_指示文 a_:
Tさんについての引用文で、トマトハウスで試した新しい方法では、スライドスイッチをどこに握ってもらいましたか？

_引用文_:
.....

とびたつ会のTさんのこと
	
		
			| サウンズアンドシンボルズと呼ばれているコミュニケーション手段(シンボルの絵を使って気持ちを表現するもの)を、目の合図で使って気持ちを表現してきたTさんが青年学級に現れたのは10年近く前のこと。しだいに帰りには飲み屋にも行くようになり、飲んだ席で、パソコンの練習をしないかと行ってパソコンの練習が始まった。足で二つのスイッチを操作して綴ることを始めたが、なかなか言葉が的確に選べず練習を続けてきて、少しずつ進歩してきていたが、長い文章にはならなかった。途中、シンボルをパソコンに組み込んだり、足でマウス操作ができるようにとスイッチを改良したりといろいろ取り組んできた。最初は、夜、8時過ぎにおじゃましていたのだが、だんだん忙しくなって、元公民館職員の松田さんが始めた「共同学習識字の会」での学習におまかせするようになっていった。Tさんが、「とびたつ会」に移るとなかなか会う機会も減ってしまっていた。松田さんとの学習もずっと継続されてきたが、最近、スイッチ操作がむずかしくなったとのメールをもらい、青年学級の後の時間に来てもらうことにした。そして、トマトハウスでさっそく新しい方法に挑戦してみた。上手に動く足ではなく、ほとんど自由のきかない手にスライドスイッチを握ってもらい、こちらがどんどんスイッチのオンオフを繰り返すという方法だ。すると、あんなに、足では選べなかった文字がすらすらと選べていった。 まずは、その感想である。

.....

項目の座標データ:
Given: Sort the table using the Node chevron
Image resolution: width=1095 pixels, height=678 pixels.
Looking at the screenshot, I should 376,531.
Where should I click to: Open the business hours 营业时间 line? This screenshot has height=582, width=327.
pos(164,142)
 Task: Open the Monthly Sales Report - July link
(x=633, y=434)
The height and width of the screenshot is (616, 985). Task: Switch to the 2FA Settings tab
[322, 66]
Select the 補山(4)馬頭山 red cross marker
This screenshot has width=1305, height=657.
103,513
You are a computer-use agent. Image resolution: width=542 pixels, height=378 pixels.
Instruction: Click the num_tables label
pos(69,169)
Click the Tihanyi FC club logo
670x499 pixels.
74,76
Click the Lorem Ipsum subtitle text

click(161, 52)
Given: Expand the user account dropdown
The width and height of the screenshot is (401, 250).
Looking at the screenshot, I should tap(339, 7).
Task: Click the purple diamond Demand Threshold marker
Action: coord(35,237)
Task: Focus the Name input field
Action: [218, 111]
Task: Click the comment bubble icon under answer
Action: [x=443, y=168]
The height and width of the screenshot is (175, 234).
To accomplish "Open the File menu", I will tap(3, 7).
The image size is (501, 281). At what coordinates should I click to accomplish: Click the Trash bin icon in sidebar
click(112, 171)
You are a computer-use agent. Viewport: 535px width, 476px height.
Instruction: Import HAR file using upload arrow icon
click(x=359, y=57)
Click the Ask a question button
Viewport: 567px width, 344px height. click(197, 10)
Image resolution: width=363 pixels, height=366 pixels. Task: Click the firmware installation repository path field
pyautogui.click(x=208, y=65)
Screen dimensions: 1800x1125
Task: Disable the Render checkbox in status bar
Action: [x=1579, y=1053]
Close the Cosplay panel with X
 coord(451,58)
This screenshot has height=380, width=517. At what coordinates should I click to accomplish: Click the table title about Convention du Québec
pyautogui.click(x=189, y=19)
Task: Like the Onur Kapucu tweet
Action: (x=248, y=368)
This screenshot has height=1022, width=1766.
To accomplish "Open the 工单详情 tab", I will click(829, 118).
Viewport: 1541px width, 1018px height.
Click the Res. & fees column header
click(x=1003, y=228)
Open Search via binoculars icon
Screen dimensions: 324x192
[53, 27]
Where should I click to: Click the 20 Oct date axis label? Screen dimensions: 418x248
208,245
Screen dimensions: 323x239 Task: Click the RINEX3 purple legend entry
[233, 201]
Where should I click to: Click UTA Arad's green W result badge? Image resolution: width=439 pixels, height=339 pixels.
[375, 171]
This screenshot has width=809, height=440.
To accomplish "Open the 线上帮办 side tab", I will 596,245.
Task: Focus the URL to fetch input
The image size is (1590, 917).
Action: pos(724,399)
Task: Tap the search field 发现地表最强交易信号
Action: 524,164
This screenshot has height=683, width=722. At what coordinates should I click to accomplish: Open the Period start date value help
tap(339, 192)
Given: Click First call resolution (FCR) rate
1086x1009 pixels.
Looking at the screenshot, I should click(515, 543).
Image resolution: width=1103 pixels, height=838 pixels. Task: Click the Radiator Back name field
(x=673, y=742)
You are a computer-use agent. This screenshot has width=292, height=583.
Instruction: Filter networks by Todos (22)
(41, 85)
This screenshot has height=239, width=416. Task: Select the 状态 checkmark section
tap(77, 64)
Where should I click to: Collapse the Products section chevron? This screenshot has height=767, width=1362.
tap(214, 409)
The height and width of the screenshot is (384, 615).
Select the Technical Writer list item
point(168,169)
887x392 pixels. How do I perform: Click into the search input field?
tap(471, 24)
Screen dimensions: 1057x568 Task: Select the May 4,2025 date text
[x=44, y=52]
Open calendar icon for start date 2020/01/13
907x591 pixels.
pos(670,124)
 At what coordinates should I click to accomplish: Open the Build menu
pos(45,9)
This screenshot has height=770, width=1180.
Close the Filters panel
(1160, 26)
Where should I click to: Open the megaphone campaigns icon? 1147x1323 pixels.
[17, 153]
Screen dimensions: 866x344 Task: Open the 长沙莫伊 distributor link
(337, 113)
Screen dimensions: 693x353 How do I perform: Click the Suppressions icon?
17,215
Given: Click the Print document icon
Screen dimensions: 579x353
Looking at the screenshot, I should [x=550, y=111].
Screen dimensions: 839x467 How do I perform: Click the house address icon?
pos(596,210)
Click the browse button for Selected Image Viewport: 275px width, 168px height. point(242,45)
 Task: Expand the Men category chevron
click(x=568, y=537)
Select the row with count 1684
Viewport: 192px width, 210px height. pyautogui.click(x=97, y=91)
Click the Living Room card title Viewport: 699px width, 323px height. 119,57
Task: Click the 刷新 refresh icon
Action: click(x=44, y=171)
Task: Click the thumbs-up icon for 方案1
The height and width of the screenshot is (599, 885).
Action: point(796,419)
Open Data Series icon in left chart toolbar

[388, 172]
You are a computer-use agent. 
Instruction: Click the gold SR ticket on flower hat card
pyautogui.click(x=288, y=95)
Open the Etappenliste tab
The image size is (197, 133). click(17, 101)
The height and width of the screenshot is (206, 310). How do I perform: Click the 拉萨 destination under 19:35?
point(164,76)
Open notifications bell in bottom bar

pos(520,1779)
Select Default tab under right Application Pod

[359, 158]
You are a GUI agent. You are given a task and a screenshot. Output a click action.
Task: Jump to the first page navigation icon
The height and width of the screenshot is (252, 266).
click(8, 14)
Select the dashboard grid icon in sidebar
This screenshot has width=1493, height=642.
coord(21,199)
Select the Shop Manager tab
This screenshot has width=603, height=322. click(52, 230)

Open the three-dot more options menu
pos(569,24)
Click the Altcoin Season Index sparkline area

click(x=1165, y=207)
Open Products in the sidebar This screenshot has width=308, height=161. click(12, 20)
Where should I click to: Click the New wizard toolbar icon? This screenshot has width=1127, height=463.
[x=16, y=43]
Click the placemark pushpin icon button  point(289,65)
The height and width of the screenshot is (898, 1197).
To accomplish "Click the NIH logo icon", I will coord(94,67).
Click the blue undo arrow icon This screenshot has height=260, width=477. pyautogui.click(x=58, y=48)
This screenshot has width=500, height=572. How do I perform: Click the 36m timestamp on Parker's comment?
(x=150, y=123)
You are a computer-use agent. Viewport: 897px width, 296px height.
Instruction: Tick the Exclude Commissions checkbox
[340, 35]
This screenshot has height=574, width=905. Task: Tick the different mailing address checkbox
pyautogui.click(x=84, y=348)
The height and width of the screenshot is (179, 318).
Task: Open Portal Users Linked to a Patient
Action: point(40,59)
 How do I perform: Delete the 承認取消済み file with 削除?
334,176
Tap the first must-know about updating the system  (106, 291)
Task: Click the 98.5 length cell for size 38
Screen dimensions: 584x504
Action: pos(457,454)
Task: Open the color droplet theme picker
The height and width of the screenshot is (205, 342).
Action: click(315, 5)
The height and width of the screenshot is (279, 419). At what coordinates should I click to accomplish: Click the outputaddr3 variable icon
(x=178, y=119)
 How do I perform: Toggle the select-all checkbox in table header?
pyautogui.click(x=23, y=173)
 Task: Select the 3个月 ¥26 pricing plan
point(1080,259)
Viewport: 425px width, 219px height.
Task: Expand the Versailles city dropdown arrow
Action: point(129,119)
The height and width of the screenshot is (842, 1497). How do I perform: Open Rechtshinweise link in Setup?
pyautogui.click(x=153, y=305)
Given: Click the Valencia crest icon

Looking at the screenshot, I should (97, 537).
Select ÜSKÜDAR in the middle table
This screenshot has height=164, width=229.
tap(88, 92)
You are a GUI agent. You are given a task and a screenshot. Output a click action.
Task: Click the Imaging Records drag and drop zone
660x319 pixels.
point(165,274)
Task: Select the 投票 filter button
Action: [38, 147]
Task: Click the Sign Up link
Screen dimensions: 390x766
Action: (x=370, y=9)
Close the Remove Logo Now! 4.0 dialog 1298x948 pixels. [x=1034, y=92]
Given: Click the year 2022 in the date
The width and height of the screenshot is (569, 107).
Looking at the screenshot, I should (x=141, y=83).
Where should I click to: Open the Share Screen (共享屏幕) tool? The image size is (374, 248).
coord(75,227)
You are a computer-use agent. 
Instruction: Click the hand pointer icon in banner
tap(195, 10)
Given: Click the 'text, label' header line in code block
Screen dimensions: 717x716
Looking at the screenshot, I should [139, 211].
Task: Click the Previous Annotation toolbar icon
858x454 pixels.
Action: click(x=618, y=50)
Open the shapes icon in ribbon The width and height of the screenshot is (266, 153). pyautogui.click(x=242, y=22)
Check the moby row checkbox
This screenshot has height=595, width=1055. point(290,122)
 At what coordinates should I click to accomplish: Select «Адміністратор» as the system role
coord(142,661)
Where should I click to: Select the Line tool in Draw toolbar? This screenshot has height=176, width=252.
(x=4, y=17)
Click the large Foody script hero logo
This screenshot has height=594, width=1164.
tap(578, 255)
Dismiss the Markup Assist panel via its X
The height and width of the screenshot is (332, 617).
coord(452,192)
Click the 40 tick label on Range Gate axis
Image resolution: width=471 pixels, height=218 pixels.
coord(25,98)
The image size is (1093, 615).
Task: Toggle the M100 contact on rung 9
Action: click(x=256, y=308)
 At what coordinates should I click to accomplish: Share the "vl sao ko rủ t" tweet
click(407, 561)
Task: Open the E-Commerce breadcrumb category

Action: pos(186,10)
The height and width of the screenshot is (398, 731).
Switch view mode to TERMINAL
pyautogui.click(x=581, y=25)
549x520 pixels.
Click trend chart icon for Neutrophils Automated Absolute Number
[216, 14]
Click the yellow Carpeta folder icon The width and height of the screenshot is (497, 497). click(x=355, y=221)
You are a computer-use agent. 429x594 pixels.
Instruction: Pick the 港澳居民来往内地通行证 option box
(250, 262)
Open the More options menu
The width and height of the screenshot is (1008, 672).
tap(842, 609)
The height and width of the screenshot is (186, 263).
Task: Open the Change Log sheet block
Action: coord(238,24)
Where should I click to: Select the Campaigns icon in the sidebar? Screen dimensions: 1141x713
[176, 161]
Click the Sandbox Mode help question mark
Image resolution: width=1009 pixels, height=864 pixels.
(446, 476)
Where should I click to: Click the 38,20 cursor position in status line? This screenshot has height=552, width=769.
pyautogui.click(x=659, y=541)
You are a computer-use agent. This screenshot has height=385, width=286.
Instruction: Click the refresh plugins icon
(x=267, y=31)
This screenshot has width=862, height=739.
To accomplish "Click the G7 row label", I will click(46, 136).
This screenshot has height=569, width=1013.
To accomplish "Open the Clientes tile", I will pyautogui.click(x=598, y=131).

.....

_指示文 b_:
記録のうち、「Open the shapes」がある行から「coord(452,192)」がある行までを、両はしの行も入れて、そのまま抜き出してください。

_回答 a_:
ほとんど自由のきかない手です。

_回答 b_:
Open the shapes icon in ribbon The width and height of the screenshot is (266, 153). pyautogui.click(x=242, y=22)
Check the moby row checkbox
This screenshot has height=595, width=1055. point(290,122)
 At what coordinates should I click to accomplish: Select «Адміністратор» as the system role
coord(142,661)
Where should I click to: Select the Line tool in Draw toolbar? This screenshot has height=176, width=252.
(x=4, y=17)
Click the large Foody script hero logo
This screenshot has height=594, width=1164.
tap(578, 255)
Dismiss the Markup Assist panel via its X
The height and width of the screenshot is (332, 617).
coord(452,192)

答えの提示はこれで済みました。